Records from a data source
^^^^^^^^^^^^^^^^

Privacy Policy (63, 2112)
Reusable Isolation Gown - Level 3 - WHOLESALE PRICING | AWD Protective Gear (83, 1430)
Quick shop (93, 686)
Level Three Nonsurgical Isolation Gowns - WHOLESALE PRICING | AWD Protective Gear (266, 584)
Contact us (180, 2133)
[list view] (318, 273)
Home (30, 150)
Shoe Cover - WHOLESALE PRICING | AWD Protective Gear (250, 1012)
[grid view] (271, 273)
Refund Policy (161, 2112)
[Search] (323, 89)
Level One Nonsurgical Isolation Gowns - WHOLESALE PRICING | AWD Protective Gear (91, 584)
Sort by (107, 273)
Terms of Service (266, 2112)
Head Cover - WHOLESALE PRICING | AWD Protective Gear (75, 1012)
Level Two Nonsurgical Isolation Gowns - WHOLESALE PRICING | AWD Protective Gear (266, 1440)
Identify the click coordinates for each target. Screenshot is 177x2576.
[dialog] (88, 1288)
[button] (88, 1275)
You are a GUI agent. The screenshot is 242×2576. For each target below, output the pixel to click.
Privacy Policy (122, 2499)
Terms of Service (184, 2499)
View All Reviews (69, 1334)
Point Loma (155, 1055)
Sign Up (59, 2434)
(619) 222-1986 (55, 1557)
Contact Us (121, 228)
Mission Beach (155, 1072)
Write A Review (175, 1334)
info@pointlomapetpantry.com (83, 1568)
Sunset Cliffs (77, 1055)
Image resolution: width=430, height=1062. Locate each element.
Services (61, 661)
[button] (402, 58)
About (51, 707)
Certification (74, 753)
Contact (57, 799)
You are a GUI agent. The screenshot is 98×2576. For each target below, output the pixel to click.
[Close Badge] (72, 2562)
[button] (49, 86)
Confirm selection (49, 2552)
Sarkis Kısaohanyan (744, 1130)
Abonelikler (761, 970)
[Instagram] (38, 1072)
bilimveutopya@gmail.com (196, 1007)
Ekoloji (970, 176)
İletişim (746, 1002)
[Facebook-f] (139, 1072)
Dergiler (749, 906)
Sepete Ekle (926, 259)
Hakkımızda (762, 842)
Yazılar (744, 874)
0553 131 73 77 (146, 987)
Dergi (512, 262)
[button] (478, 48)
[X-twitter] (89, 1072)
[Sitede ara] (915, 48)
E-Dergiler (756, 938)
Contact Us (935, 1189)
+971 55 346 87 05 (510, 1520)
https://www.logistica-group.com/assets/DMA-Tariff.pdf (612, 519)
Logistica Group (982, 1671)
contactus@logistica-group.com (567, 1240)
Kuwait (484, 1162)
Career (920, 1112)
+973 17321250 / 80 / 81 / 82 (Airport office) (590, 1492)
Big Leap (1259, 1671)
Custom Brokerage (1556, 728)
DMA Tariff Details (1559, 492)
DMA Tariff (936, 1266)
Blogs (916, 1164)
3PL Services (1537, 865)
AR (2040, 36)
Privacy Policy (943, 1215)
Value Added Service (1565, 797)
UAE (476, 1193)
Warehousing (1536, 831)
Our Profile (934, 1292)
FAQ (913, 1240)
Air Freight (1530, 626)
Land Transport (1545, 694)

^^^^^^^^^^^^^^^^

▶ **EXERCISE**:
Output the data in full, precisely as it appears above.

▶ **ANSWER BELOW**:
Privacy Policy (63, 2112)
Reusable Isolation Gown - Level 3 - WHOLESALE PRICING | AWD Protective Gear (83, 1430)
Quick shop (93, 686)
Level Three Nonsurgical Isolation Gowns - WHOLESALE PRICING | AWD Protective Gear (266, 584)
Contact us (180, 2133)
[list view] (318, 273)
Home (30, 150)
Shoe Cover - WHOLESALE PRICING | AWD Protective Gear (250, 1012)
[grid view] (271, 273)
Refund Policy (161, 2112)
[Search] (323, 89)
Level One Nonsurgical Isolation Gowns - WHOLESALE PRICING | AWD Protective Gear (91, 584)
Sort by (107, 273)
Terms of Service (266, 2112)
Head Cover - WHOLESALE PRICING | AWD Protective Gear (75, 1012)
Level Two Nonsurgical Isolation Gowns - WHOLESALE PRICING | AWD Protective Gear (266, 1440)
Identify the click coordinates for each target. Screenshot is 177x2576.
[dialog] (88, 1288)
[button] (88, 1275)
You are a GUI agent. The screenshot is 242×2576. For each target below, output the pixel to click.
Privacy Policy (122, 2499)
Terms of Service (184, 2499)
View All Reviews (69, 1334)
Point Loma (155, 1055)
Sign Up (59, 2434)
(619) 222-1986 (55, 1557)
Contact Us (121, 228)
Mission Beach (155, 1072)
Write A Review (175, 1334)
info@pointlomapetpantry.com (83, 1568)
Sunset Cliffs (77, 1055)
Image resolution: width=430, height=1062. Locate each element.
Services (61, 661)
[button] (402, 58)
About (51, 707)
Certification (74, 753)
Contact (57, 799)
You are a GUI agent. The screenshot is 98×2576. For each target below, output the pixel to click.
[Close Badge] (72, 2562)
[button] (49, 86)
Confirm selection (49, 2552)
Sarkis Kısaohanyan (744, 1130)
Abonelikler (761, 970)
[Instagram] (38, 1072)
bilimveutopya@gmail.com (196, 1007)
Ekoloji (970, 176)
İletişim (746, 1002)
[Facebook-f] (139, 1072)
Dergiler (749, 906)
Sepete Ekle (926, 259)
Hakkımızda (762, 842)
Yazılar (744, 874)
0553 131 73 77 (146, 987)
Dergi (512, 262)
[button] (478, 48)
[X-twitter] (89, 1072)
[Sitede ara] (915, 48)
E-Dergiler (756, 938)
Contact Us (935, 1189)
+971 55 346 87 05 (510, 1520)
https://www.logistica-group.com/assets/DMA-Tariff.pdf (612, 519)
Logistica Group (982, 1671)
contactus@logistica-group.com (567, 1240)
Kuwait (484, 1162)
Career (920, 1112)
+973 17321250 / 80 / 81 / 82 (Airport office) (590, 1492)
Big Leap (1259, 1671)
Custom Brokerage (1556, 728)
DMA Tariff Details (1559, 492)
DMA Tariff (936, 1266)
Blogs (916, 1164)
3PL Services (1537, 865)
AR (2040, 36)
Privacy Policy (943, 1215)
Value Added Service (1565, 797)
UAE (476, 1193)
Warehousing (1536, 831)
Our Profile (934, 1292)
FAQ (913, 1240)
Air Freight (1530, 626)
Land Transport (1545, 694)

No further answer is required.